Now as a qualified specialist, Dr. Vaai is offering care and treatment for every aspect of women’s health from her Vailoa clinic: family planning, pregnancy and antenatal care, early childhood, menopause, sexually transmitted diseases, and cancer.

Early on, she noticed a lot of people showing up at the clinic unaware that private practice costs markedly more than the public services at the hospital. And not everyone can pay the difference.

When two women offered to leave extra money at the register when paying their own fee, Dr. Vaai realised maybe others would do the same, and she could start sponsoring these women’s fees.

That was in August. By December, around 30 people had shared health with strangers they might never meet or even know about. Many of them are regular clients, especially those with children who will happily leave the change from their $50 bill on their child’s $30 consult for the scheme.

“People know from our social media and come in and ask about it, so you know they are giving because they want to,” Dr. Vaai.

This fund is especially important because doctors often lose women if they have to refer them to another clinic or hospital or put them off getting treatment because of the price.

“Especially because some procedures are invasive, and if they are expensive too and you tell them to go and come back, because they are already hesitant there is a very high possibility they won’t come back,” she said.

- _What this task involves_:
List every area of women's health that the text about Dr. Vaai's clinic says she offers care and treatment for. Rely only on the text for this.

- _Recorded data_:
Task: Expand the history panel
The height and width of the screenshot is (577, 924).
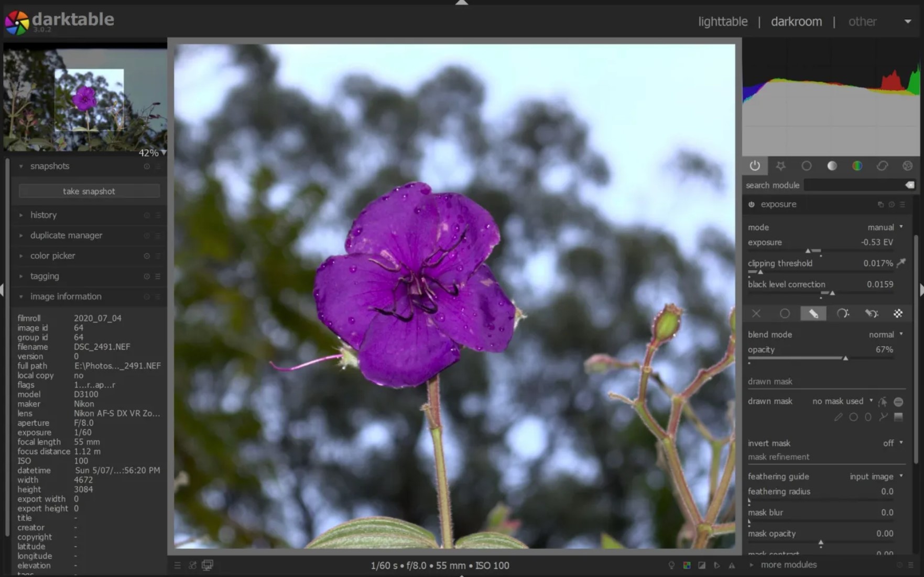Action: point(44,215)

- _Answer_:
- Family planning
- Pregnancy and antenatal care
- Early childhood
- Menopause
- Sexually transmitted diseases
- Cancer